### Provided entries
□ □ □ □

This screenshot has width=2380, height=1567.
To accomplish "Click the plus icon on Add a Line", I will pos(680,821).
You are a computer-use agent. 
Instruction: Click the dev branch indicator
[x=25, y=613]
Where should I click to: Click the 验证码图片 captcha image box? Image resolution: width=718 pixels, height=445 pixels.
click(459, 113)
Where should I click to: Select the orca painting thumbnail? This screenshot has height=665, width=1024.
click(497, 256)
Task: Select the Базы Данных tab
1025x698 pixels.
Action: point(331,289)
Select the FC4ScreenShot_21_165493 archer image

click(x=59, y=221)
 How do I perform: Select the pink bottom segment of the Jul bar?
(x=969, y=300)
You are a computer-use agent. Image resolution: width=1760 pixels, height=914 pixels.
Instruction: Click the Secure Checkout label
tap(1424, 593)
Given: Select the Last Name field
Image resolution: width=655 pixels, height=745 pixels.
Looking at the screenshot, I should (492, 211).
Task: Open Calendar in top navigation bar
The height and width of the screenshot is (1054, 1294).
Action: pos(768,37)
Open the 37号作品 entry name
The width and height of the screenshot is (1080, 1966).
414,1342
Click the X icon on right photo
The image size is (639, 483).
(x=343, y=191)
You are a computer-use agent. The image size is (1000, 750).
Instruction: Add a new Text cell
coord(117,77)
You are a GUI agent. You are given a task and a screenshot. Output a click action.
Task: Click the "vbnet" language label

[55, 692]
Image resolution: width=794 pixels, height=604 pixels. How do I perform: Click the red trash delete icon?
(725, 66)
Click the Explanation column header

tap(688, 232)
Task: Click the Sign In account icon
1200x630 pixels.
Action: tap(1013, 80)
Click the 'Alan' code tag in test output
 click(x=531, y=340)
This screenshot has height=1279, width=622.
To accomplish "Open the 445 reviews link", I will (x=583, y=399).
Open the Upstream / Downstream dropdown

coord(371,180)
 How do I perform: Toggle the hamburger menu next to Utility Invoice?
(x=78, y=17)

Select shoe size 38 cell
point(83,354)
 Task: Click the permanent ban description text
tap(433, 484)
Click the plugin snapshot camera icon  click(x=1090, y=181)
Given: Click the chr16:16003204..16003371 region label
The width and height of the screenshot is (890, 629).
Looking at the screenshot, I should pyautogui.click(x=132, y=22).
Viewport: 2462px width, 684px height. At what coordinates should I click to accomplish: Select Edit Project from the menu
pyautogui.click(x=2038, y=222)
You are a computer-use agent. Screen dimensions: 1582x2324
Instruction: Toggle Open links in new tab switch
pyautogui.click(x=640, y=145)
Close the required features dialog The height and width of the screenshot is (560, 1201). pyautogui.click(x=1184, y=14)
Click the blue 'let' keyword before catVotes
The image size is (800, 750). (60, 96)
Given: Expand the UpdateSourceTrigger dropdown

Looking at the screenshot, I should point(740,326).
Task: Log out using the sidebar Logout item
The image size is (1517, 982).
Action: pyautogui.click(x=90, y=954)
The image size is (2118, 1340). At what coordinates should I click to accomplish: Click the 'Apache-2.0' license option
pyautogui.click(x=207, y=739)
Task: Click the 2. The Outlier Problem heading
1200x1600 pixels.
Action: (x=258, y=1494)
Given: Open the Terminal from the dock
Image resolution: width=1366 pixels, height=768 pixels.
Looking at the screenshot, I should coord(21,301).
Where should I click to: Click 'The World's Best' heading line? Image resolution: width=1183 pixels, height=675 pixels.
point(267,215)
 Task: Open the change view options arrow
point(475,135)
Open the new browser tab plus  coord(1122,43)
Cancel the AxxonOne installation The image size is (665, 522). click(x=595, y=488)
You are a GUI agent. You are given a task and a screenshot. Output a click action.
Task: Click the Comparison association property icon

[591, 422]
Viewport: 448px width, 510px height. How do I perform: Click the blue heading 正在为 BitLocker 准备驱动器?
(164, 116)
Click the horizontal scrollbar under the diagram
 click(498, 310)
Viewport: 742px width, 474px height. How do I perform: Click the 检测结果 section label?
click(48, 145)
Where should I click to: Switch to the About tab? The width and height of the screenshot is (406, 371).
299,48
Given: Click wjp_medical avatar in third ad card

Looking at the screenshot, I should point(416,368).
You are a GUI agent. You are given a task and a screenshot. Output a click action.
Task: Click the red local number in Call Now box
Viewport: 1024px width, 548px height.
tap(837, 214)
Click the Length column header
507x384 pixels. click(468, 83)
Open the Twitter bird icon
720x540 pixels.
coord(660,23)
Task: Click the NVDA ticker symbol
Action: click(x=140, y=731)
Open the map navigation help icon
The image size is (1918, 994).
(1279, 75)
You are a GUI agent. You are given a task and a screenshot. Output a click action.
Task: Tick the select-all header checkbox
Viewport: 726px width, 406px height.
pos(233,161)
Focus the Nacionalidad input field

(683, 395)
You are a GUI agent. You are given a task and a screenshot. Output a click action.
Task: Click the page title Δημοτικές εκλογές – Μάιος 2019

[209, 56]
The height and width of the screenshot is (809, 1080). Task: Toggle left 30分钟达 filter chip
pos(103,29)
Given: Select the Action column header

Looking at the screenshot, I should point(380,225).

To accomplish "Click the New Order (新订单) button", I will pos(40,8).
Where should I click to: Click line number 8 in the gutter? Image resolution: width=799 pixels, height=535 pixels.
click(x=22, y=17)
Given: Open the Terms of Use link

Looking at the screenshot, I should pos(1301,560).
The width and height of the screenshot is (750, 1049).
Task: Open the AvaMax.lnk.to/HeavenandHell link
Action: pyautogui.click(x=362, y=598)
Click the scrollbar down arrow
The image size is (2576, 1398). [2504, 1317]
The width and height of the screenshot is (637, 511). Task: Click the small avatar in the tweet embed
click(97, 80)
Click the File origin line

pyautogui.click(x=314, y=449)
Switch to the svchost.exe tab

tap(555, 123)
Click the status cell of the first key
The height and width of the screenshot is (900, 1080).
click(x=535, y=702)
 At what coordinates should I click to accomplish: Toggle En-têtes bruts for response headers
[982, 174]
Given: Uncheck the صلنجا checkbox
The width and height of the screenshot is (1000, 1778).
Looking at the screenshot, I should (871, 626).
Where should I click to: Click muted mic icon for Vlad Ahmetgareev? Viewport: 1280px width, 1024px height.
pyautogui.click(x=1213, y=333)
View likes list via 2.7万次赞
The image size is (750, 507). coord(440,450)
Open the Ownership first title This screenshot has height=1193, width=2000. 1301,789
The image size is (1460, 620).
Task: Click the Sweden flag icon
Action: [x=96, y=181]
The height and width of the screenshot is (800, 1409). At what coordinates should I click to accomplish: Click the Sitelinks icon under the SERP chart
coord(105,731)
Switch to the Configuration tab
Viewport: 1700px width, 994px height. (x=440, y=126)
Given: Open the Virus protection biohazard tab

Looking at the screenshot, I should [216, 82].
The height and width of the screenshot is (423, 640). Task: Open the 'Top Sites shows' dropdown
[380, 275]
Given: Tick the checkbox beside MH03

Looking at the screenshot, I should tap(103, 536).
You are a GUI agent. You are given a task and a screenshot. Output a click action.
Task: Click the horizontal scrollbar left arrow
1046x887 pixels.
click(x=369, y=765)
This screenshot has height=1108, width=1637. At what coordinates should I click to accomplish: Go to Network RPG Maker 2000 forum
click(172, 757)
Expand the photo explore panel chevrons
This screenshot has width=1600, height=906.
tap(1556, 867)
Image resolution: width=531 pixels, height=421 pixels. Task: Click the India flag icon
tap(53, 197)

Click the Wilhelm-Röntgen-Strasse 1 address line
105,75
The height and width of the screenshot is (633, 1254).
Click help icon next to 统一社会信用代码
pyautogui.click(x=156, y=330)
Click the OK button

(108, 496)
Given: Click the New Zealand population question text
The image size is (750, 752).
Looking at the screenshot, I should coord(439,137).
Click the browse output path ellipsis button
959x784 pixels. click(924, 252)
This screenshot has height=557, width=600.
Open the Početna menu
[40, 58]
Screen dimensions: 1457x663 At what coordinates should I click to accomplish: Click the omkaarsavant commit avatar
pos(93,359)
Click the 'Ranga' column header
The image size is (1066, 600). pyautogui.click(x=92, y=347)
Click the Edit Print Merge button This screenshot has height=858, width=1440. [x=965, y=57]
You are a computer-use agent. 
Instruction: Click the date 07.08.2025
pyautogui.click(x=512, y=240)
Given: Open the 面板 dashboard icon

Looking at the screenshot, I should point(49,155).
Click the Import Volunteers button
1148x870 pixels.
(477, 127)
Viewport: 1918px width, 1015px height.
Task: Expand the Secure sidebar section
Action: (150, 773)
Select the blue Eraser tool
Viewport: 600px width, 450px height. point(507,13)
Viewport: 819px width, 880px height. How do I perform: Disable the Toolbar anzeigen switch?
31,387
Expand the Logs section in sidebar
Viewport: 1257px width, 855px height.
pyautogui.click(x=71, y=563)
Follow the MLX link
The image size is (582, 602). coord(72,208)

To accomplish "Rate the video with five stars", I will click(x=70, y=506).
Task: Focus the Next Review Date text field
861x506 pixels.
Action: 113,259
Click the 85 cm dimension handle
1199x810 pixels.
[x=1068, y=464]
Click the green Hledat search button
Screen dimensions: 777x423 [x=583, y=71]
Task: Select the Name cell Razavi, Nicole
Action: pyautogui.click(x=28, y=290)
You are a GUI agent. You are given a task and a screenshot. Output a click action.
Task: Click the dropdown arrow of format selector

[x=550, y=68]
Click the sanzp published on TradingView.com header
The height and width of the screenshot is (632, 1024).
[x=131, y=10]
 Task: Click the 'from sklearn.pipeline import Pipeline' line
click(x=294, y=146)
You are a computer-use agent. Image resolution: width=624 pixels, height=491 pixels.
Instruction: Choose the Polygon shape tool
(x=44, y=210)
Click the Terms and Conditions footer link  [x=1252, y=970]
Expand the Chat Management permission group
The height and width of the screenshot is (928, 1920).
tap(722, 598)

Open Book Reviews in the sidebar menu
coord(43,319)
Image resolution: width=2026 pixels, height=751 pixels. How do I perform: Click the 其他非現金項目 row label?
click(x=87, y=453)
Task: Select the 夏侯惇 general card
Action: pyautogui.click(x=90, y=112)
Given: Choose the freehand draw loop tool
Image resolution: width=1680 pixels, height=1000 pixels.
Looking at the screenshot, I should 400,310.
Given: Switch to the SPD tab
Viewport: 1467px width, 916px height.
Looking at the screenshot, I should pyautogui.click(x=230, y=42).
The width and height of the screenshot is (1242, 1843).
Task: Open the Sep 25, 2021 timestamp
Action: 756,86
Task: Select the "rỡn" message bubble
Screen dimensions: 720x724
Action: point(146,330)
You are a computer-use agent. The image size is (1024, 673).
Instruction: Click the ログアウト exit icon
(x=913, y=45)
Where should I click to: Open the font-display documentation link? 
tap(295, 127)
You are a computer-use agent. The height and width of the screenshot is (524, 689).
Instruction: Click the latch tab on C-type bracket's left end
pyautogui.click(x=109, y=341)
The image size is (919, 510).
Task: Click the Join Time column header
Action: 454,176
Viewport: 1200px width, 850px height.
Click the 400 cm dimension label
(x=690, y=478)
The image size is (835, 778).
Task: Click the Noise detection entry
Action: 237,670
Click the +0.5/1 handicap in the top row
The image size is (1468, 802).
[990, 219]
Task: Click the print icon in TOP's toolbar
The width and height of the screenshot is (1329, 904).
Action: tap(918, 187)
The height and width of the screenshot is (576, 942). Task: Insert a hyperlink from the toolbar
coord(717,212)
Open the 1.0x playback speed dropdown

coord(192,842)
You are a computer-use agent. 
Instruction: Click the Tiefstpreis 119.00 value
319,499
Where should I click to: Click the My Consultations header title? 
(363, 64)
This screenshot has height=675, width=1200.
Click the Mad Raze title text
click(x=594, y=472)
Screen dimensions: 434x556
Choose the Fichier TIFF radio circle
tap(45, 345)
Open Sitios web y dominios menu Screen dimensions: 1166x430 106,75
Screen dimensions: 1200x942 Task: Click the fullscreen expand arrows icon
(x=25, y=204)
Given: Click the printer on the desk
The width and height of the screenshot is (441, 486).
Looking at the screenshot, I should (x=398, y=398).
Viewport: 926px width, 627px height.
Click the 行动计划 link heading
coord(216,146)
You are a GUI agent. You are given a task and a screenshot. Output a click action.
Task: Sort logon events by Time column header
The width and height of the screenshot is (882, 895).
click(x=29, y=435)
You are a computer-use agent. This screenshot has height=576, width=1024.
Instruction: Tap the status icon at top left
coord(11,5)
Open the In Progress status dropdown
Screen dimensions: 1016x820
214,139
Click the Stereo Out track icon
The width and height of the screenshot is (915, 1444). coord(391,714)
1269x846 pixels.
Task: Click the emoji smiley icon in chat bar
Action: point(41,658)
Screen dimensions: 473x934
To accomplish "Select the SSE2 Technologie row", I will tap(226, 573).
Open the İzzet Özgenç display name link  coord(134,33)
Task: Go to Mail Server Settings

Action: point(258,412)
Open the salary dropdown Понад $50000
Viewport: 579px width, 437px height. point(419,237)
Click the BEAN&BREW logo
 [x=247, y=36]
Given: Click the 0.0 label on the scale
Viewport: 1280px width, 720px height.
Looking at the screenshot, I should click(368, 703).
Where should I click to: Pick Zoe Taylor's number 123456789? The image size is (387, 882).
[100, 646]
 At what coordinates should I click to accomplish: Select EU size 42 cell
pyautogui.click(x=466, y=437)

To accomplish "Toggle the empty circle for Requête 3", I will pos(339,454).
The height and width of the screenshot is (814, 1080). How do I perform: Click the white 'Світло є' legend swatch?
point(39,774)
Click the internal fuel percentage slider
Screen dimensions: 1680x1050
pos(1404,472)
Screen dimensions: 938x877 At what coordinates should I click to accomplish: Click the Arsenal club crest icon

□ □ □ □

### Task statement
Find each line above that contains "plus", and copy those lines.

### Answer to this problem
To accomplish "Click the plus icon on Add a Line", I will pos(680,821).
Open the new browser tab plus  coord(1122,43)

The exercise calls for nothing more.